** WORK ITEM **
A verbatim copy of every entry is required. Produce it now.

Pixel coordinate grounding data
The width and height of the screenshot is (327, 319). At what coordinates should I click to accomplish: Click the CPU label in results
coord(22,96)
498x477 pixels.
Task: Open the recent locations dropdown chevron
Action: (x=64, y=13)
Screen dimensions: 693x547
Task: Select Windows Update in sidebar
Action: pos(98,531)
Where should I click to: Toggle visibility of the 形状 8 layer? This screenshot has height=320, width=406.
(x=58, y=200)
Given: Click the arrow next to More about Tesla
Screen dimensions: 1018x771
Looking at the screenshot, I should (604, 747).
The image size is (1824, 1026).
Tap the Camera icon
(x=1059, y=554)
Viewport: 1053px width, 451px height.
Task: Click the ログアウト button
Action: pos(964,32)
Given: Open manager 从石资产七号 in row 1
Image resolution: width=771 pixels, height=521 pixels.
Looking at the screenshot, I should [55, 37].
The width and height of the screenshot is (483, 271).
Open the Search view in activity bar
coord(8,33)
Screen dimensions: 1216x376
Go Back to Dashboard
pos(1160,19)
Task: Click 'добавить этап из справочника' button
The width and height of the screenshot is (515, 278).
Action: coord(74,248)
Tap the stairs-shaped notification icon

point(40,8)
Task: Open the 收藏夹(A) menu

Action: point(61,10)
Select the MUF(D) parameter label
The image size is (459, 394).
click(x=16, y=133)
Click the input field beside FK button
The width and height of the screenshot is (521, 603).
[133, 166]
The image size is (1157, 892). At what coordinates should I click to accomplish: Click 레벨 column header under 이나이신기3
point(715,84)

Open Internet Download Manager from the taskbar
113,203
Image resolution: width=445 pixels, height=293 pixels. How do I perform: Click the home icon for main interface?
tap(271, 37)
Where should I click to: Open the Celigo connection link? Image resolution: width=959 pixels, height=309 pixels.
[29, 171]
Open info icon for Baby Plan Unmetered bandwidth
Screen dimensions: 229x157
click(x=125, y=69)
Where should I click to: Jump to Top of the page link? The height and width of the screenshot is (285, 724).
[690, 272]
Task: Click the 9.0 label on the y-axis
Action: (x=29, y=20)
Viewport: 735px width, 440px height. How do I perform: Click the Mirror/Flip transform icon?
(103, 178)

** OUTPUT OF THE TASK **
The width and height of the screenshot is (327, 319). At what coordinates should I click to accomplish: Click the CPU label in results
coord(22,96)
498x477 pixels.
Task: Open the recent locations dropdown chevron
Action: (x=64, y=13)
Screen dimensions: 693x547
Task: Select Windows Update in sidebar
Action: pos(98,531)
Where should I click to: Toggle visibility of the 形状 8 layer? This screenshot has height=320, width=406.
(x=58, y=200)
Given: Click the arrow next to More about Tesla
Screen dimensions: 1018x771
Looking at the screenshot, I should (604, 747).
The image size is (1824, 1026).
Tap the Camera icon
(x=1059, y=554)
Viewport: 1053px width, 451px height.
Task: Click the ログアウト button
Action: pos(964,32)
Given: Open manager 从石资产七号 in row 1
Image resolution: width=771 pixels, height=521 pixels.
Looking at the screenshot, I should [55, 37].
The width and height of the screenshot is (483, 271).
Open the Search view in activity bar
coord(8,33)
Screen dimensions: 1216x376
Go Back to Dashboard
pos(1160,19)
Task: Click 'добавить этап из справочника' button
The width and height of the screenshot is (515, 278).
Action: coord(74,248)
Tap the stairs-shaped notification icon

point(40,8)
Task: Open the 收藏夹(A) menu

Action: point(61,10)
Select the MUF(D) parameter label
The image size is (459, 394).
click(x=16, y=133)
Click the input field beside FK button
The width and height of the screenshot is (521, 603).
[133, 166]
The image size is (1157, 892). At what coordinates should I click to accomplish: Click 레벨 column header under 이나이신기3
point(715,84)

Open Internet Download Manager from the taskbar
113,203
Image resolution: width=445 pixels, height=293 pixels. How do I perform: Click the home icon for main interface?
tap(271, 37)
Where should I click to: Open the Celigo connection link? Image resolution: width=959 pixels, height=309 pixels.
[29, 171]
Open info icon for Baby Plan Unmetered bandwidth
Screen dimensions: 229x157
click(x=125, y=69)
Where should I click to: Jump to Top of the page link? The height and width of the screenshot is (285, 724).
[690, 272]
Task: Click the 9.0 label on the y-axis
Action: (x=29, y=20)
Viewport: 735px width, 440px height. How do I perform: Click the Mirror/Flip transform icon?
(103, 178)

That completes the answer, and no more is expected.